Dan Beto, spent more than four decades working in the criminal justice system. He earned his bachelor’s degree in sociology and his master’s degree in criminology at Sam Houston State University and worked as a juvenile probation officer in Harris County, a federal probation officer for the Southern District of Texas, director of Brazos County Community Supervision and Corrections Department, and director of the Judicial District Community Supervision and Corrections Department for Walker, Grimes and Madison Counties. He was the founding executive director of the Correctional Management Institute of Texas at Sam Houston State University, a position he held from 1994 until 2005, when he retired.
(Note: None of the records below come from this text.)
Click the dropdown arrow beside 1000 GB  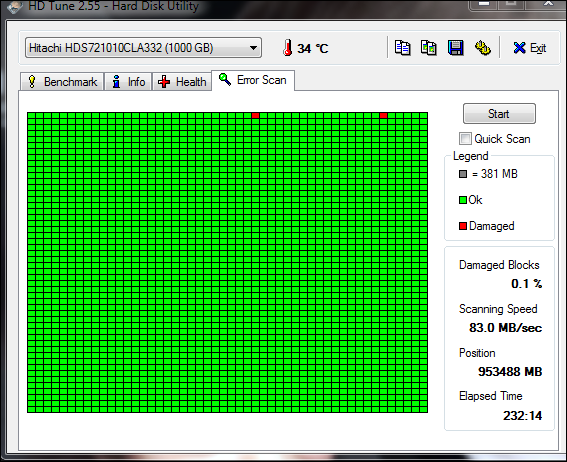point(253,48)
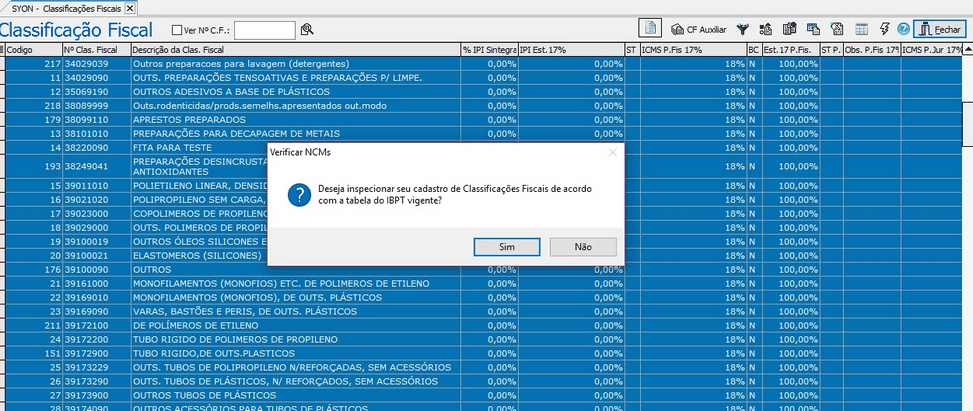Enable the Ver Nº C.F. checkbox

click(177, 30)
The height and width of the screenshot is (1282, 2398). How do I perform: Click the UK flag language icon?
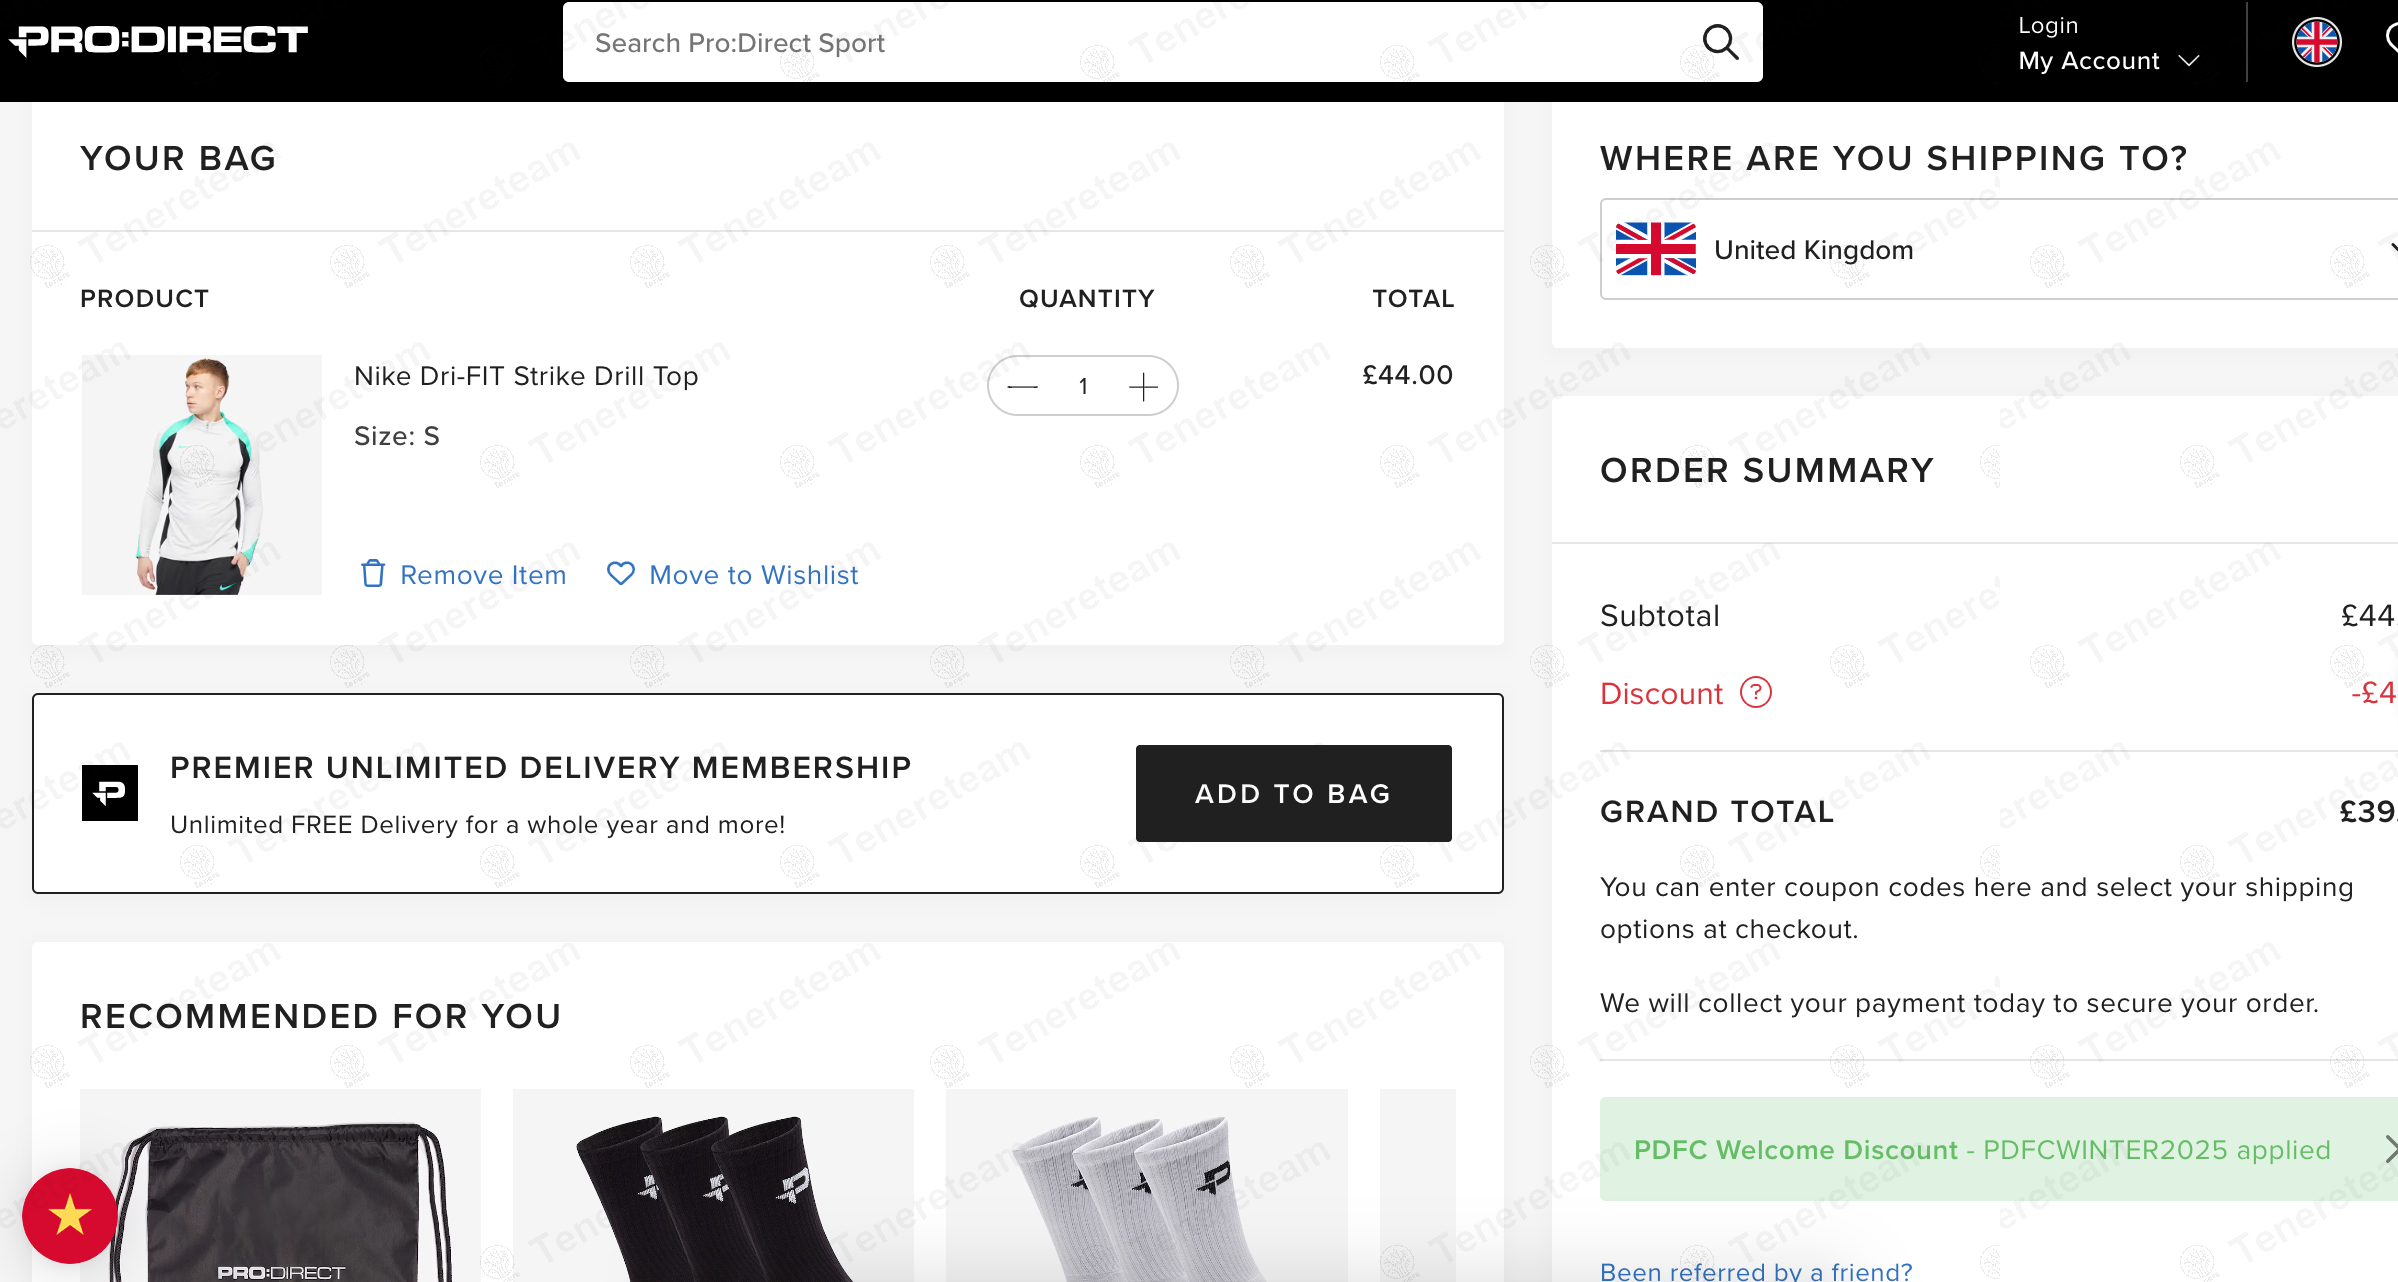click(2316, 41)
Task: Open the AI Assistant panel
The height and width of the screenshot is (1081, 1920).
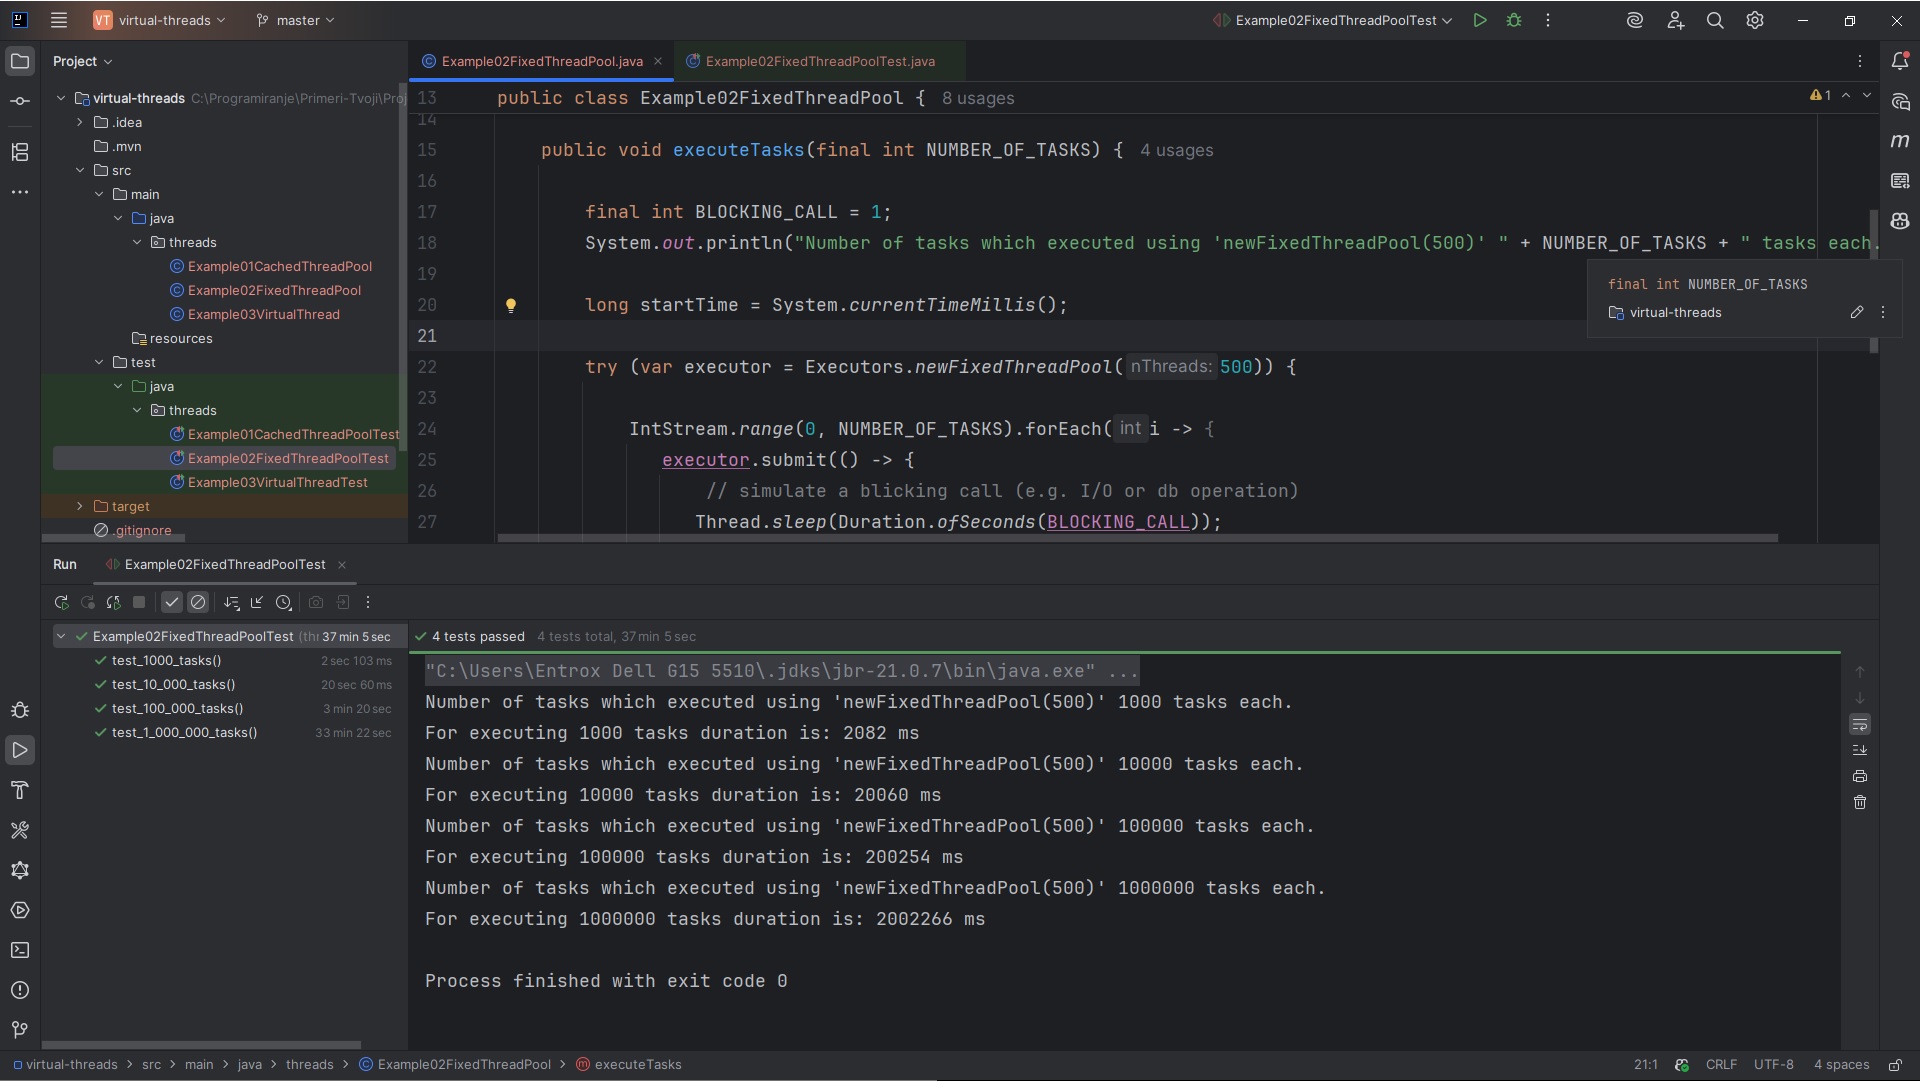Action: (x=1901, y=101)
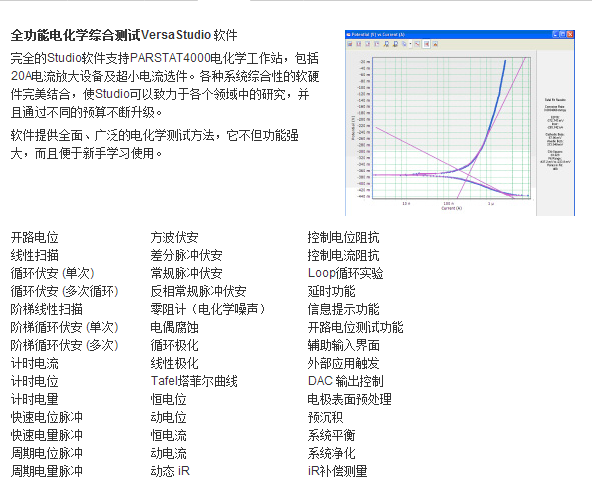Click the 动态 iR list item
592x501 pixels.
click(x=170, y=471)
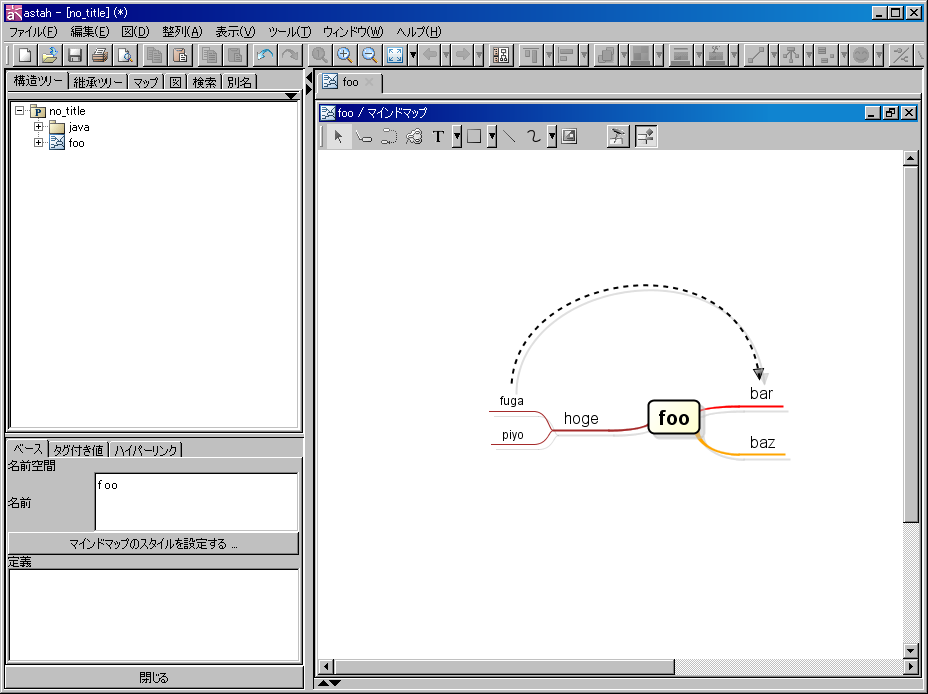Expand the java folder in tree
This screenshot has width=928, height=694.
click(39, 127)
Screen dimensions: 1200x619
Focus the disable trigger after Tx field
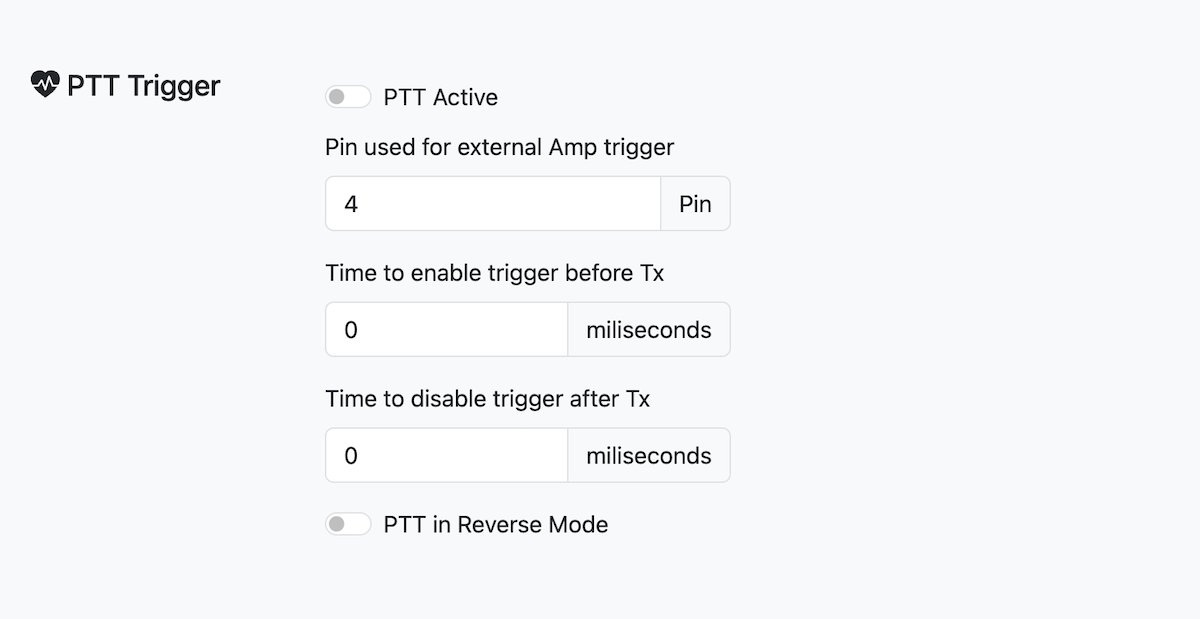pyautogui.click(x=446, y=456)
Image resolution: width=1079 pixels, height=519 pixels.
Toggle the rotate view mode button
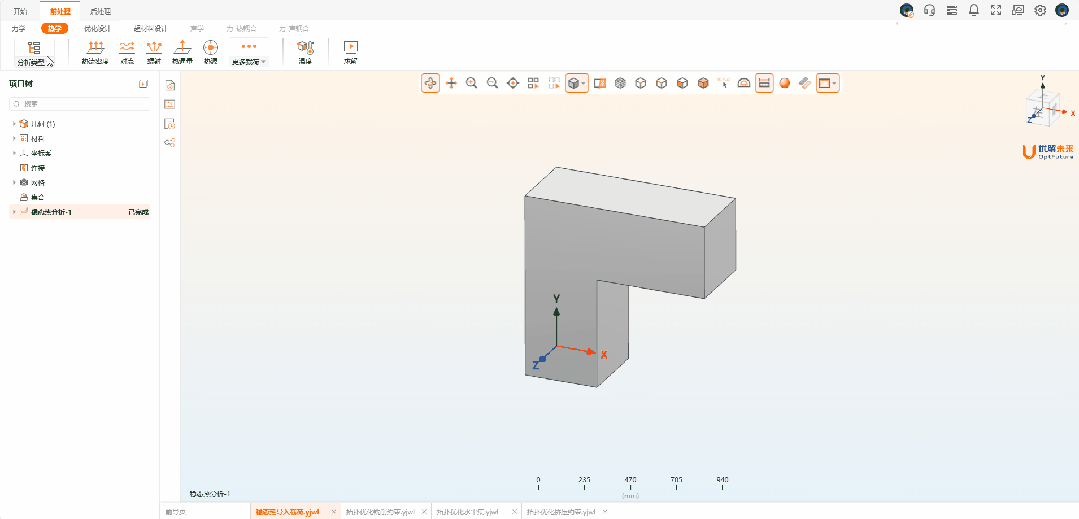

A past president of the Texas Probation Association and the National Association of Probation Executives, Mr. Beto has been recognized in many criminal justice related arenas. Among his accolades are the President’s Award presented by the Texas Probation Association for significant contributions to the probation profession; Correctional Administrator of the Year Award by the Texas Corrections Association; a Special Resolution by the Texas House of Representatives and a Proclamation by the Texas Senate for distinguished service to the Texas criminal justice system; Special Recognition Award by the Texas Youth Commission for supporting its volunteer program; Gold Medal for Achievement in Penitentiary Work by the Polish Prison Service; the Theodore Roosevelt Award by the Nassau County Probation Department in New York for correctional leadership; the Hall of Fame Award by the Texas Jail Association; and a Special Recognition Award by the National Association of Probation Executives for exemplary service to the community corrections profession (hereafter this award, presented annually, has known as the Dan Richard Beto Award).
While employed at Sam Houston State University, Mr. Beto served on numerous university and College of Criminal Justice committees, and he was instrumental in developing relations with a number of international criminal justice agencies and organizations. Too, he has been a significant contributor to criminal justice literature.
Mr. Beto created and helped fund the George J. Beto Endowed Scholarship in the College of Criminal Justice, and the year following his retirement he created and funded the Dan Richard Beto Endowed Scholarship in Correctional Leadership, also within the College of Criminal Justice. In 2008 he and his wife, Donna, created and funded the Dan and Donna Beto Endowed Sociology Scholarship within the College of Humanities and Social Sciences, and in 2010, they created and funded the Donna L. Beto Endowed Scholarship in Elementary Education in the College of Education. In 2016, the Betos created and funded the Margaret A. Farnworth Endowed Graduate Scholarship in the College of Criminal Justice.
In retirement, Mr. Beto is involved in charitable endeavors and serves on the boards and committees of a number of civic and non-profit agencies and organizations. He also does some international consulting. He has been a member of the College of Humanities and Social Sciences Advisory Board since 2014.